Task: Rewrite the items below with "trash can" replaced by "wastebasket" and everything else left unchanged. Omit the pictures from your answer.

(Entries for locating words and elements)

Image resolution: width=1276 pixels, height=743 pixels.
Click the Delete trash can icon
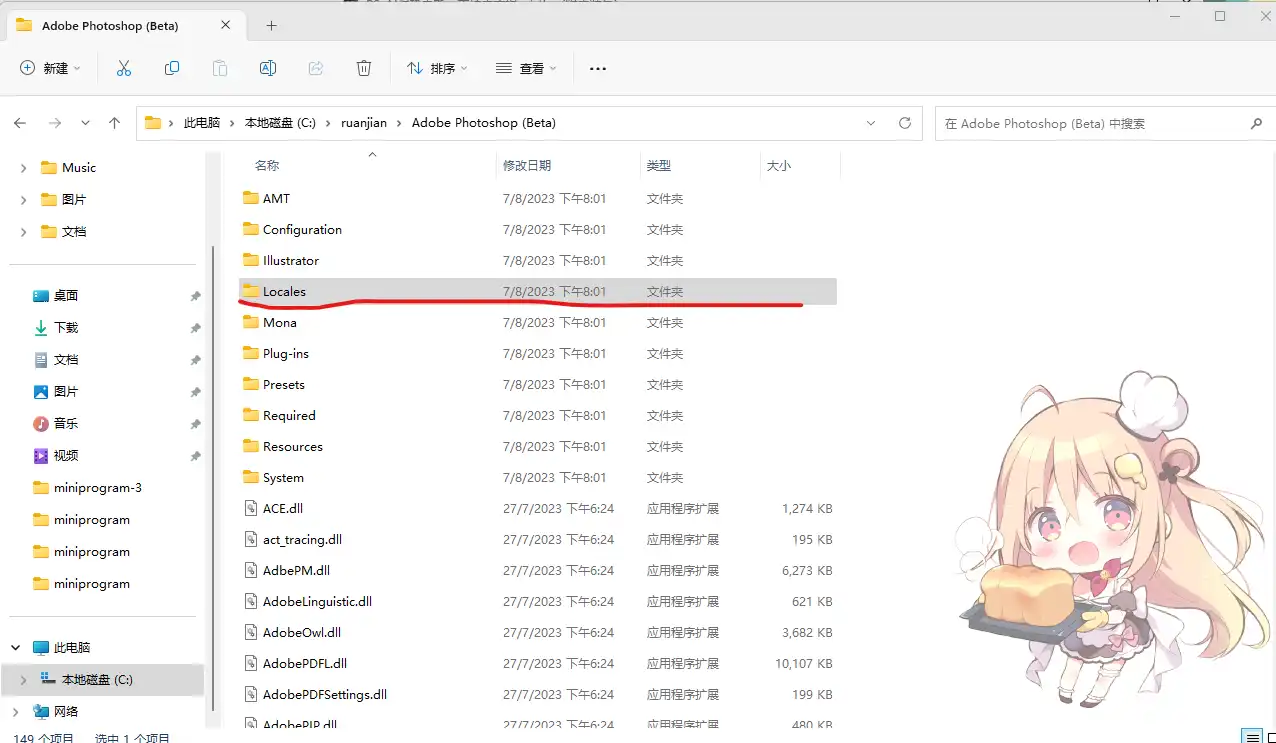[364, 68]
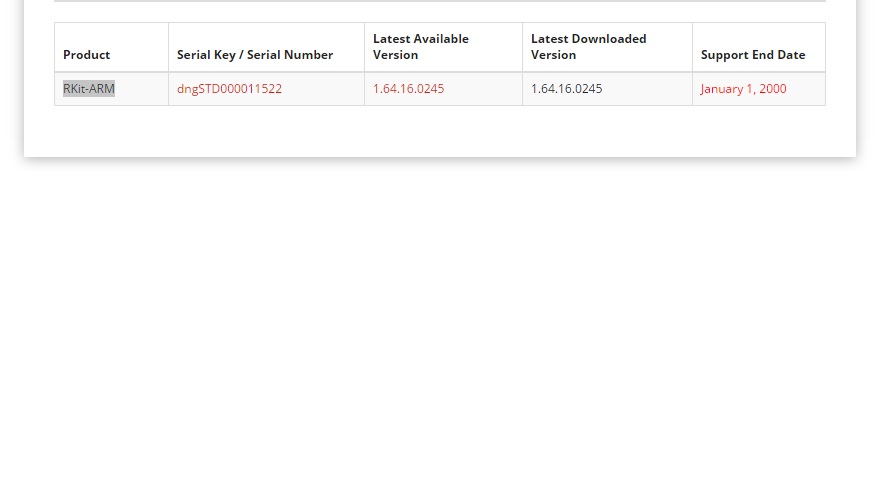Image resolution: width=892 pixels, height=502 pixels.
Task: Click the Serial Key / Serial Number header
Action: coord(255,55)
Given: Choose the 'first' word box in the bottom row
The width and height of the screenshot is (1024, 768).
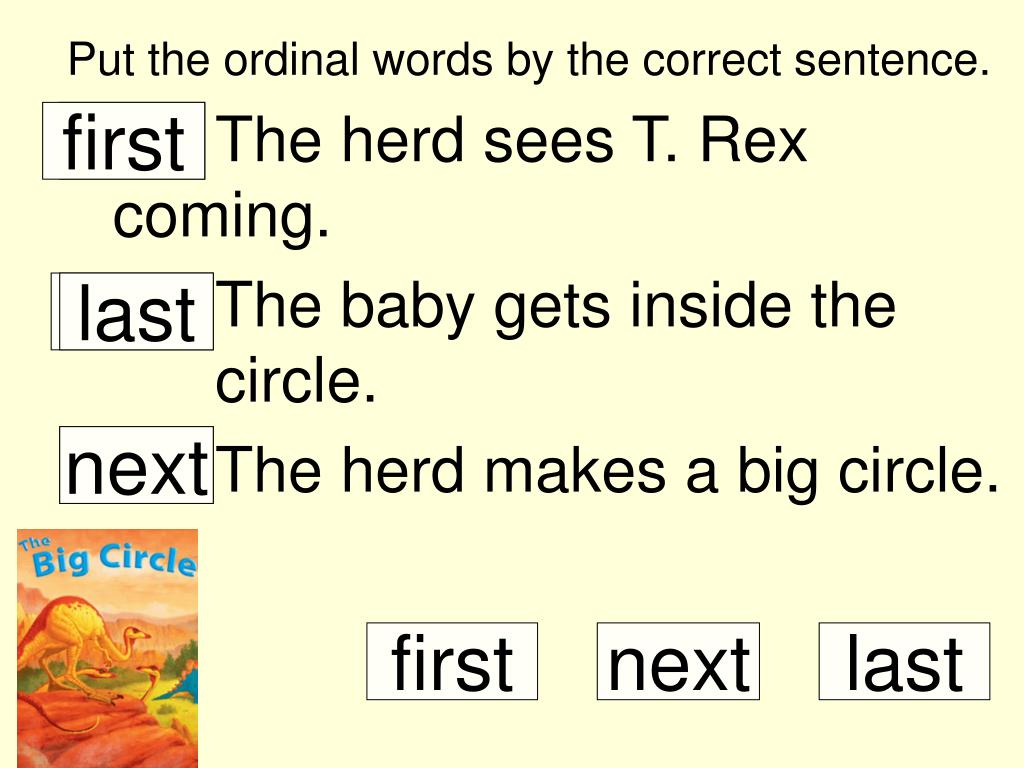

Written solution:
Image resolution: width=1276 pixels, height=743 pixels.
Click the Delete wastebasket icon
[364, 68]
Image resolution: width=892 pixels, height=502 pixels.
Task: Click the Serial Key / Serial Number header
Action: coord(255,55)
Given: Choose the 'first' word box in the bottom row
The width and height of the screenshot is (1024, 768).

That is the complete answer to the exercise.